Waktu listrik mati, dia duduk di teras nemenin aku. Waktu hujan deras, dia nawarin jas hujan. Waktu aku sakit, tiba-tiba ada bubur ayam nongol di depan pintu rumah.
Sampai akhirnya, aku sadar. Yang dulu aku kira cuma tetangga nyebelin, ternyata dia orang yang diam-diam selalu ada di momen penting hidupku.
---
Epilog (Dua Sudut Pandang)
Wawan:
Hari itu aku berdiri di depan rumah El, pake kemeja rapi, bawa orang tuaku. Jantungku mau copot. Tapi aku tahu, ini saatnya.

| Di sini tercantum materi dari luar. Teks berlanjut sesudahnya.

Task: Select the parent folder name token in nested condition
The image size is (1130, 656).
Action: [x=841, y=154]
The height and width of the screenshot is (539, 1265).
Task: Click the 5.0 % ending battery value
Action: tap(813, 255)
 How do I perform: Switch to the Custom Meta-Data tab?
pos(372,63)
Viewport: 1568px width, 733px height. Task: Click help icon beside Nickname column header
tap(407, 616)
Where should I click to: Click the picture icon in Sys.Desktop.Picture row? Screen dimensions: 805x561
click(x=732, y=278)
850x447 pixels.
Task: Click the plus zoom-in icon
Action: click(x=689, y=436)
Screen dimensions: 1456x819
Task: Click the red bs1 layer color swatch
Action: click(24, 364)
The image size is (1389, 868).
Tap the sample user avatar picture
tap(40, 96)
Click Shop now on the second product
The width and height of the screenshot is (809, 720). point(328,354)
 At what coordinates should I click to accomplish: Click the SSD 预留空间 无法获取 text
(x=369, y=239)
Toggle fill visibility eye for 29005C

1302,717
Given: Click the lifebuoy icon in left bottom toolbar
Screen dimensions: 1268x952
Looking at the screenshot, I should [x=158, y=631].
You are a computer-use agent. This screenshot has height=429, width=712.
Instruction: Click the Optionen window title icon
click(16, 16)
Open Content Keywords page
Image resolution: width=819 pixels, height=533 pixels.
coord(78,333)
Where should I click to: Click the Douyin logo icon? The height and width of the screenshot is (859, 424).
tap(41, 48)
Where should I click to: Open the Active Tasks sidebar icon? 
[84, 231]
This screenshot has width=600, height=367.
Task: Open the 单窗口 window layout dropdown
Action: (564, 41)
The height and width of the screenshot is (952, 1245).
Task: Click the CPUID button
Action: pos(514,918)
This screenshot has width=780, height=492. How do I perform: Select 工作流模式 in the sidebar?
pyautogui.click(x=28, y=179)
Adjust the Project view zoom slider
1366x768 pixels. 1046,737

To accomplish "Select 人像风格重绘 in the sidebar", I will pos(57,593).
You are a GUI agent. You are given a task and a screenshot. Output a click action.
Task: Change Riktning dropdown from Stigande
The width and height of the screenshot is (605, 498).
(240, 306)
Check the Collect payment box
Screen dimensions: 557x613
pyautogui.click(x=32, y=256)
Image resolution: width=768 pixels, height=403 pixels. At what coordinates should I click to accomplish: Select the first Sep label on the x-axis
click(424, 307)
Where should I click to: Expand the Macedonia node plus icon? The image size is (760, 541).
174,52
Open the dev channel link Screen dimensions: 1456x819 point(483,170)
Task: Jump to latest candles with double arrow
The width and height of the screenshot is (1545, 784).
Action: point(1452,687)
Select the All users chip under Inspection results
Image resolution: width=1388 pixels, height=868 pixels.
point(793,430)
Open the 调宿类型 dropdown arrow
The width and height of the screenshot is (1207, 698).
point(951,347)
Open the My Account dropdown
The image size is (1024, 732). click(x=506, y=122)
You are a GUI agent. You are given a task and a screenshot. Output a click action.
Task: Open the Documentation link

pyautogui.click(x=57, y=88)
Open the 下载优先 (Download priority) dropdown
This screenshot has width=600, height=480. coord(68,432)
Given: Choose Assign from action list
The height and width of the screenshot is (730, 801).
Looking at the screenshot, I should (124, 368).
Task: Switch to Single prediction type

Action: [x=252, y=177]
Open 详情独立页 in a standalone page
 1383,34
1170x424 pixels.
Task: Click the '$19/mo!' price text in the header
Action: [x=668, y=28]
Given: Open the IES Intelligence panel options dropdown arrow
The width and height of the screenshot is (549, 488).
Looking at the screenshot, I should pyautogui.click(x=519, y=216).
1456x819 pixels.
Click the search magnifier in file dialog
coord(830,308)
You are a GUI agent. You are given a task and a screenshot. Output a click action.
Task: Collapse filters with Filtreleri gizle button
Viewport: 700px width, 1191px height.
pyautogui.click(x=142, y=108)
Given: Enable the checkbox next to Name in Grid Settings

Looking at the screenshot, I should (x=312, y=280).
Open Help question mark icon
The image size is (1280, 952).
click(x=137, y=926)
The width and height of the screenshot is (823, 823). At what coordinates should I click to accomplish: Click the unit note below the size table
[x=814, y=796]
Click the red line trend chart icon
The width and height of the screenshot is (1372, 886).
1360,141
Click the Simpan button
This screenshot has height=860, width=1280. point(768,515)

“El, maukah kamu bukan cuma jadi tetanggaku… tapi juga jadi teman hidupku?”
El:
Aku melongo. Rasanya kayak mimpi. Dulu kami ribut gara-gara sampah, motor, sampai mie instan. Tapi ternyata… dari semua ribut receh itu, aku nemuin sesuatu yang lebih dalam.
Aku senyum, lalu jawab pelan, “Iya, Wan.”
---
Dan begitulah akhirnya.
Dulu pagar rumah jadi saksi ribut-ribut kecil kami.
Sekarang pelaminan jadi saksi senyum kami.
Siapa sangka? Tetangga goes to pelaminan juga bisa jadi kisah cinta seumur hidup.